Junge Leute fragen sich:
Wieso kann Geschwätz Schaden anrichten?
„Sie [Jugendliche] ... verbringen ihre Zeit damit, herumzulungern und miteinander zu schwatzen“ (Sokrates, ca. 400 v. u. Z.)
„HAST du schon das Neuste gehört?“ „Weißt du, was ...?“ „Das muß ich dir erzählen!“ „Kannst du schweigen?“ Das sind die üblichen Auftakte für vertrauliche, aufregende oder sogar sensationelle Neuigkeiten über andere — Geschwätz.
Wie zur Zeit des Sokrates schwatzen auch heute Jugendliche gern, und Forscher bezeichnen Geschwätz als universelles Phänomen, das in allen Rassen, Altersgruppen und Kulturen auftritt. Gemäß dem Journal of Communication reden sogar kleine Kinder über andere, und das „praktisch von dem Zeitpunkt an, wo sie sprechen können und auf andere achten“.
Ist das Tratschen eine typisch weibliche Angewohnheit? Nein. Die Forscher Levin und Arluke analysierten die Gespräche einer Gruppe männlicher und weiblicher Studenten. Das Ergebnis? Männer sind genauso klatschsüchtig wie Frauen.
Warum übt Geschwätz aber einen solchen Reiz auf uns aus? Besteht Grund zur Vorsicht?
Geschwätz — gut, schlecht, gemein
Geschwätz ist leeres Gerede. Doch meist wird dabei die Aufmerksamkeit nicht auf Dinge, sondern auf die Schwächen, Fehler, Erfolge und Mißerfolge von Personen gelenkt. Solches Gerede ist nicht unbedingt schädlich oder boshaft. Der Mensch interessiert sich nun einmal für andere. In der Bibel werden wir sogar aufgefordert, ‘nicht nur die eigenen Dinge in unserem Interesse im Auge zu behalten, sondern auch persönlich Interesse zu zeigen für die der anderen’ (Philipper 2:4).
Wenn man sich der Grenzen bewußt ist, kann Geschwätz einfach ein Austausch nützlicher Informationen sein. Wie sollte man beispielsweise sonst erfahren, daß Frau Schneider krank ist und jemanden braucht, der für sie einkauft, daß Peter deprimiert ist, weil er seinen Job verloren hat, oder daß Susanne aus der Nachbarschaft wegzieht? Durch eine öffentliche Mitteilung? Nein, meistens erfährt man so etwas durch zwanglose Gespräche oder Geschwätz, wenn man es so nennen will.

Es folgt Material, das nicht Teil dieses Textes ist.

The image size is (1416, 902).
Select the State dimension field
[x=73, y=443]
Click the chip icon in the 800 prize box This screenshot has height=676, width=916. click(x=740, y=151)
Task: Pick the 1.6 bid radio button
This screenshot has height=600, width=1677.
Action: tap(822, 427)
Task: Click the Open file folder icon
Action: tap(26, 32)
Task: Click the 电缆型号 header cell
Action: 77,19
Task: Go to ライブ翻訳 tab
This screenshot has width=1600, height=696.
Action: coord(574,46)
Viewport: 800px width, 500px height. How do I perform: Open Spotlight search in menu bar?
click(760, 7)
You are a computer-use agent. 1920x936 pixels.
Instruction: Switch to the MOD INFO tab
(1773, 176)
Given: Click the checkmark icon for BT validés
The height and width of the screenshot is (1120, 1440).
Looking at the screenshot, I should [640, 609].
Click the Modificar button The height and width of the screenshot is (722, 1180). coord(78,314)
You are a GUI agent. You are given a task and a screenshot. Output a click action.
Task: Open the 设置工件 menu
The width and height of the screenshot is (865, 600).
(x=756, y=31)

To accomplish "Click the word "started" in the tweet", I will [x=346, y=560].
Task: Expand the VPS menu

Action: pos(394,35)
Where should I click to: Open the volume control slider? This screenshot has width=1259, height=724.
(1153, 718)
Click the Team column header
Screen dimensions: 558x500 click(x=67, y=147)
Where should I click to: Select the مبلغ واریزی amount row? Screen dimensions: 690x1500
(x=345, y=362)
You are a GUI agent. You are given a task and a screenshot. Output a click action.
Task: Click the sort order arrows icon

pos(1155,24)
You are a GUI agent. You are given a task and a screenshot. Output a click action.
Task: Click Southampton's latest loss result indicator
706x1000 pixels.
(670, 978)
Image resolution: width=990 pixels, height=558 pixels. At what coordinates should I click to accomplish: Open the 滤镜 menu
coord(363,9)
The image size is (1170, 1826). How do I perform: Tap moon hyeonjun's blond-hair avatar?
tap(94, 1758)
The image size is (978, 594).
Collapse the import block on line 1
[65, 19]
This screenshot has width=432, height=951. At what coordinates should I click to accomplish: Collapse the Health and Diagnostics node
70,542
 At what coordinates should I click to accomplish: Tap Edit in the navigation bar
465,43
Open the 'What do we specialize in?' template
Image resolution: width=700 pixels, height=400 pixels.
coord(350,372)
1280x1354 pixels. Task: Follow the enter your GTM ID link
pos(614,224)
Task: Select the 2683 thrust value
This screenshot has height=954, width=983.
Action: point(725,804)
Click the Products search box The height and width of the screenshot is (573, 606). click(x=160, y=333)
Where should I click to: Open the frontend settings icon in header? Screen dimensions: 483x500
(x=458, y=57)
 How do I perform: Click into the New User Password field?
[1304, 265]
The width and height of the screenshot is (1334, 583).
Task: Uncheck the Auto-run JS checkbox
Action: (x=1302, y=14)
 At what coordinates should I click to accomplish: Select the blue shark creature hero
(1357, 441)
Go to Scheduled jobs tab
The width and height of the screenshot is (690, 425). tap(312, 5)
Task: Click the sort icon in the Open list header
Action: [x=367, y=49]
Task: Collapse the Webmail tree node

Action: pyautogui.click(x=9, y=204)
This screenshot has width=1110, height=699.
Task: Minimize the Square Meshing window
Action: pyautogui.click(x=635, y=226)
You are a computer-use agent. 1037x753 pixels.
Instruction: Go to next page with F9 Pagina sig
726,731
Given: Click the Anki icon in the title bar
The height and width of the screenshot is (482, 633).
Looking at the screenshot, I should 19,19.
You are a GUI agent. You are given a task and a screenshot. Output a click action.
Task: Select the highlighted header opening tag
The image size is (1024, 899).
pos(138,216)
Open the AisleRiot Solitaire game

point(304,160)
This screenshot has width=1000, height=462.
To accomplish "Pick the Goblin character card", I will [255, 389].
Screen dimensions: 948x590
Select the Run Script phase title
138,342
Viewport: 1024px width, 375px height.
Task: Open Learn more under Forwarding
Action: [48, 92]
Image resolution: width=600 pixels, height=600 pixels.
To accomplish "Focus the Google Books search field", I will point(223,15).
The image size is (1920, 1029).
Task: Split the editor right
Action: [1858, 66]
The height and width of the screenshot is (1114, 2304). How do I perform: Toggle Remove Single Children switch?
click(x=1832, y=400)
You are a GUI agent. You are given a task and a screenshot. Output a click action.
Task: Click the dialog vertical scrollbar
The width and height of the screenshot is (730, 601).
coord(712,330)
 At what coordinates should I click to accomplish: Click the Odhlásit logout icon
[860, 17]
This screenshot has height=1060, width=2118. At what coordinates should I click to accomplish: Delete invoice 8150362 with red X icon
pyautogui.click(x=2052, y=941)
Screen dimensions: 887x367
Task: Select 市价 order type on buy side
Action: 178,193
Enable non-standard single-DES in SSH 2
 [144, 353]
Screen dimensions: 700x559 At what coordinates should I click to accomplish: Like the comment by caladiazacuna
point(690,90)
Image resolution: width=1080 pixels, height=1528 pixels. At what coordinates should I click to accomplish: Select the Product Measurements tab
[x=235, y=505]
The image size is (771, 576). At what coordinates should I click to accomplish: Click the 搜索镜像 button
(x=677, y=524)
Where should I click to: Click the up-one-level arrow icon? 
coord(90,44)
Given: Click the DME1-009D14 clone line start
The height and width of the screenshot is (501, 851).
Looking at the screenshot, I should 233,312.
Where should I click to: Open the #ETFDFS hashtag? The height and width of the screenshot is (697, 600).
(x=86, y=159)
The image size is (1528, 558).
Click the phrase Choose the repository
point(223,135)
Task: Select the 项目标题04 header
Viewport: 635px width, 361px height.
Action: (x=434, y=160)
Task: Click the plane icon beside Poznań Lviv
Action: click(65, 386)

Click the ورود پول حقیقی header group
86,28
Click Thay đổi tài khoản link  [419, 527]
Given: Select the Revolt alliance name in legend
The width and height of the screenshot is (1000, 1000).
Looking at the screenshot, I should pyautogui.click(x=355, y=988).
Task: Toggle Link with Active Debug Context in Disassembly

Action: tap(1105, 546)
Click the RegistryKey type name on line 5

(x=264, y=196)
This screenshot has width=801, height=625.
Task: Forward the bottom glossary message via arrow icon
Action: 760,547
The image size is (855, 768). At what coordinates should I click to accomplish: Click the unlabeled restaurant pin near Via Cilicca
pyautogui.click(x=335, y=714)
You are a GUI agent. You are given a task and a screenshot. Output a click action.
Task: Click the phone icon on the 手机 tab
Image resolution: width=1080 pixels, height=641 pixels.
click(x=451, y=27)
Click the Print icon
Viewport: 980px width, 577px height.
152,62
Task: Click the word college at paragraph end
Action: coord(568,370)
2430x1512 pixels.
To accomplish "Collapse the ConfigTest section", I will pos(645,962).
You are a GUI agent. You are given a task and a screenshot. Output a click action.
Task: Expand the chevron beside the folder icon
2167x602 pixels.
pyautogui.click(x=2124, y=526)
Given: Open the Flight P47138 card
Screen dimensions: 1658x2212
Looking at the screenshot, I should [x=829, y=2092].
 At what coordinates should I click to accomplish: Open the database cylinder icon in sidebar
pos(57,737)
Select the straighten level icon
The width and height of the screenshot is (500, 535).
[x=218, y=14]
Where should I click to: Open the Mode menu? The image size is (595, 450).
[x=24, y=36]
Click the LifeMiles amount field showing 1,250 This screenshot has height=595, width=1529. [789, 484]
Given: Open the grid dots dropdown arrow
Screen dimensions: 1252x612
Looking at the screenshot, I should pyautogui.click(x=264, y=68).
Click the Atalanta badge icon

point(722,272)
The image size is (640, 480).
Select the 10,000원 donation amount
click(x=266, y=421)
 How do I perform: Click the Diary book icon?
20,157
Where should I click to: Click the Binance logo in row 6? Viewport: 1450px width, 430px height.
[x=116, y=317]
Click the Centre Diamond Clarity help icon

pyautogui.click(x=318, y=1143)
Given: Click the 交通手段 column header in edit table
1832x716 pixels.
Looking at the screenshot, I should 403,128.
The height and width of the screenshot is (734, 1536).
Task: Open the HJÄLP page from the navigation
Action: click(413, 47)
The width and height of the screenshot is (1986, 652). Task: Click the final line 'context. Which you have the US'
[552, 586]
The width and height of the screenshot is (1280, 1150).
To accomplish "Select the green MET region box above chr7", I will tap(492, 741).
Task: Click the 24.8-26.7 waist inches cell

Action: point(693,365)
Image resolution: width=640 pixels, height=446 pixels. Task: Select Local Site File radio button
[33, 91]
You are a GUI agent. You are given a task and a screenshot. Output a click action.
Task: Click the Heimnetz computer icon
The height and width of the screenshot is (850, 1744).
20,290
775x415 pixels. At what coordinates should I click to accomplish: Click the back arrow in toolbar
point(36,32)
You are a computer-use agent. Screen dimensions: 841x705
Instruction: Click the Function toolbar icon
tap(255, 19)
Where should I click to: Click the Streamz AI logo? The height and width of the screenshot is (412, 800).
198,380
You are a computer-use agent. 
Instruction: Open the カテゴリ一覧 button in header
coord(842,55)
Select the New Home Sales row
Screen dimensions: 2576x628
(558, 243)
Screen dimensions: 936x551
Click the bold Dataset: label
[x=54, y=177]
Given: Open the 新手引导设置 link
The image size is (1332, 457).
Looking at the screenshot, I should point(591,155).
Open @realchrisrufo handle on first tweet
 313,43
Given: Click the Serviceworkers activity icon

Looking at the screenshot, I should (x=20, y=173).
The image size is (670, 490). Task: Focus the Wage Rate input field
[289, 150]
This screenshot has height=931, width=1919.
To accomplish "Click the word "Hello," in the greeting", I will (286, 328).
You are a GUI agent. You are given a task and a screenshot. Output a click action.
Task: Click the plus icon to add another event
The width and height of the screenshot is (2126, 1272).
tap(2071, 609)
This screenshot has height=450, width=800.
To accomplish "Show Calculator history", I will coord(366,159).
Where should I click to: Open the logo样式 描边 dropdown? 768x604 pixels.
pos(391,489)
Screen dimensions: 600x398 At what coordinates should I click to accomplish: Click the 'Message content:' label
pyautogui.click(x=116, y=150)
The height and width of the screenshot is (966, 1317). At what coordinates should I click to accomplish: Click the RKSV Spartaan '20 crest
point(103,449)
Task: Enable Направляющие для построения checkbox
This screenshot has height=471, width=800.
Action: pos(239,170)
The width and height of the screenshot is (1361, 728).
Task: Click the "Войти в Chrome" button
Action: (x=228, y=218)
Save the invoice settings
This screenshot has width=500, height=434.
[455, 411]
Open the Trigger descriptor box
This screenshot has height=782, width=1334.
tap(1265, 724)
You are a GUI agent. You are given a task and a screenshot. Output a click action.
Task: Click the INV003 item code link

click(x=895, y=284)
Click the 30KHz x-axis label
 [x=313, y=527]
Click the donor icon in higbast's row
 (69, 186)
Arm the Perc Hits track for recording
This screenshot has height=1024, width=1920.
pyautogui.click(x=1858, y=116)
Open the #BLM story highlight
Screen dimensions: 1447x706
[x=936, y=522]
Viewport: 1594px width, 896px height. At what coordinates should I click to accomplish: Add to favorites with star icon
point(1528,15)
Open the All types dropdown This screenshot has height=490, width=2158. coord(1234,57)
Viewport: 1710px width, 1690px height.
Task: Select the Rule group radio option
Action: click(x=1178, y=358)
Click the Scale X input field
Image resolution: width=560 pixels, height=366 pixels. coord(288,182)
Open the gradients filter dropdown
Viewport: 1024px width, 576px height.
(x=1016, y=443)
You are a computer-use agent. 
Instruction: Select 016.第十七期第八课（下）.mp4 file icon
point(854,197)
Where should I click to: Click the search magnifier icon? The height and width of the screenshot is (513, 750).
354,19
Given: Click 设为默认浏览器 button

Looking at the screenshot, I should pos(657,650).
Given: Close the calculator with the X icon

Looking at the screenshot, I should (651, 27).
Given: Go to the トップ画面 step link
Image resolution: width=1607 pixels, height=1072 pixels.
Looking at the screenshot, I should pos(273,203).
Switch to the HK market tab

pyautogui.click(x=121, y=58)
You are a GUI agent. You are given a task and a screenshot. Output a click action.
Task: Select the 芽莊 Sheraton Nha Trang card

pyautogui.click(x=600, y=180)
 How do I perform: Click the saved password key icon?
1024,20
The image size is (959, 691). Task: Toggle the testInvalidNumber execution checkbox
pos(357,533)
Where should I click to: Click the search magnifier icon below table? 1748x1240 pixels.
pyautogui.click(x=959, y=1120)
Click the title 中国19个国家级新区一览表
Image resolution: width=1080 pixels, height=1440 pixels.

Das griechische Wort, das in der Bibel mit „Schwätzer“ wiedergegeben wird, kommt von einem Verb mit der übertragenen Bedeutung „von Reden od. Worten überfließen“ (1. Timotheus 5:13; Handwörterbuch der griechischen Sprache von Franz Passow, 5. Aufl.). Das erinnert an Sprüche 10:19: „Bei der Menge von Worten fehlt Übertretung nicht, wer aber seine Lippen in Schach hält, handelt verständig.“ Die goldene Regel für Gespräche lautet: Erst nachdenken, dann reden!
Die Grenze zwischen harmlosem und schädlichem Geschwätz ist oft kaum merklich. Von der Bemerkung, daß Peter nicht mehr im Supermarkt arbeitet, ist es ein kleiner Schritt zu der Behauptung, Peter halte es wohl an keinem Arbeitsplatz lange aus — was schon fast an Verleumdung grenzt. Selbst Versuche, etwas Nettes über jemanden zu sagen, enden häufig negativ. Auf die Aussage, daß Jutta die intelligenteste Schülerin in der Klasse ist, kann die Bemerkung folgen: „Aber wie sie sich anzieht!“ Und allzuoft ist Geschwätz ausgesprochen gemein und dient dazu, verleumderische Lügen und Gerüchte über jemanden zu verbreiten.
Warum kommt es zu boshaftem Geschwätz?
Warum artet Geschwätz so leicht in boshaftes Gerede aus? ‘Das Herz ist verräterisch’, und negatives Gerede kann bestimmte selbstsüchtige emotionelle Bedürfnisse befriedigen (Jeremia 17:9).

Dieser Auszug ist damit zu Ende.